Мараговский откинул со лба черный завиток волос и выжидающе посмотрел на матросов. Кругом знакомые лица. Вон сидит смешливый Миньченко. Сейчас он серьезен.
А Хлебников опять что-то пишет в тетрадке, шевелит губами.
— Кто хочет высказываться?
Секундная выдержка — и поднялся Хлебников. Он откашлялся и развернул свою тетрадь.
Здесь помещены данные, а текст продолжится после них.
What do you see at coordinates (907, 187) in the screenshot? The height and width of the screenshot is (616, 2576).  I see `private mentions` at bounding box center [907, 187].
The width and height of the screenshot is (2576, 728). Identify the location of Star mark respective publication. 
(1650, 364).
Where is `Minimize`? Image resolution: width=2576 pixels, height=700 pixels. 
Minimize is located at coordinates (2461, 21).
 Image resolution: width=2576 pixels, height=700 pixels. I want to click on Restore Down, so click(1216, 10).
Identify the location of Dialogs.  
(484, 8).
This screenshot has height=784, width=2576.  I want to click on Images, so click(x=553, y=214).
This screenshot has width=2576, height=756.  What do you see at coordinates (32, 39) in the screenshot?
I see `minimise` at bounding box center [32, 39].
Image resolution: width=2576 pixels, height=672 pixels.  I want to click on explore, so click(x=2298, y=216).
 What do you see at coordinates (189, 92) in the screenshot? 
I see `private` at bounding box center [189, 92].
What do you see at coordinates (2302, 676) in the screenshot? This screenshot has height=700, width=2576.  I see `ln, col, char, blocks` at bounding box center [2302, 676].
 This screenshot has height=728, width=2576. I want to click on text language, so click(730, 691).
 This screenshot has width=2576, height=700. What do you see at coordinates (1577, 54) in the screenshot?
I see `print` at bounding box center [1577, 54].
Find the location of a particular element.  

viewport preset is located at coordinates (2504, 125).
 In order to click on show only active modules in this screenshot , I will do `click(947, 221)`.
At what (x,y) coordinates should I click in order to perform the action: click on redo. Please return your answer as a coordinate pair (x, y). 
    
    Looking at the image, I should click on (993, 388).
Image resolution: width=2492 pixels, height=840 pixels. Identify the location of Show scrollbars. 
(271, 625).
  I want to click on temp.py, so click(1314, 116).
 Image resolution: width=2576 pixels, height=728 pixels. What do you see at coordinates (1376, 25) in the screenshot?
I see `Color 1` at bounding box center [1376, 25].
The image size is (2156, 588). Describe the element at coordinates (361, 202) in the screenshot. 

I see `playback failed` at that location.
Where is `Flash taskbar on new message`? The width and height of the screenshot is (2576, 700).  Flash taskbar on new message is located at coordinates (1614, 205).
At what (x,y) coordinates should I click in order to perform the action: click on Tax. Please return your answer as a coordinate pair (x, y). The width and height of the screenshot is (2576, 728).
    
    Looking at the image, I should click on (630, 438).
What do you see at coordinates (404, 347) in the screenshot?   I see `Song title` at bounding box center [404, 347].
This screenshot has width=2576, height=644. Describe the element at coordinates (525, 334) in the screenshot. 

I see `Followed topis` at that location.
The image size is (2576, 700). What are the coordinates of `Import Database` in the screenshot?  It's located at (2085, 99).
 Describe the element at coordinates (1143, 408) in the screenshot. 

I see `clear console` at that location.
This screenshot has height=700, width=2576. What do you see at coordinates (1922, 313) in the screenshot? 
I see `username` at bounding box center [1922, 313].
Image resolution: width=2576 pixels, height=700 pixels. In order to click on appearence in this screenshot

Мараговский, поморщившись, переступал с ноги на ногу.
— Собственно говоря, — начал Хлебников, — отрезаны мы от Сталинграда…
— Короче! — перебил его Мараговский.
— Пройдем! — рубанул Хлебников рукой по воздуху и сел.
— Правильно, — одобрил его Мараговский. — Трудности есть. Знаем. Не маленькие. Мы должны с ними справиться… Чтобы наверняка справиться, дадим клятву партии?
Матросы зашумели, словно свежий ветерок неожиданно ворвался в душный кубрик, кто-то сбегал за бумагой и чернилами. Мараговский сел к столу, долго записывал то, что говорили матросы, потом перечеркнул и сказал:
— Длинно. Заняты там товарищи и без нашего письма. Короче писать надо. Вот так: «Клянемся, что прорвемся в Сталинград!» Все. Дальше подписи.
— А подпишут все или кто один? — спросил Минь-ченко.
— Все. А ты что предлагаешь?
— Чтобы все.
Остаток дня проверяли оружие, мотор, принимали боезапас, топливо, а ночью, когда на небе замигали первые звезды, катер отошел от берега.
С каждым поворотом реки — ближе Сталинград. На темном небе мелькают отблески пожаров и разрывы зенитных снарядов. Осторожно идет тральщик, наощупь отыскивая фарватер: огни бакенов потушены, а берега исчезли в темноте.
Мараговский стоит в рубке рядом с рулевым Романовым и всматривается в темень, окутавшую катер.
— Тде-то здесь, — прошептал Романов, словно с берега могли услышать его голос.
Мараговский только кивнул головой и сбавил ход до малого. Шума моторов теперь почти не слышно. Замысел командира прост: он пробует проскочить страшную полосу незамеченным.
Внезапно белая ракета, шипя, взвилась вверх и осветила берег, его крутой обрыв и приземистые танки. Не успело исчезнуть на воде ее отражение, как выстрелил из пушки один танк, другой, и над катером, свистя, пронеслись первые снаряды.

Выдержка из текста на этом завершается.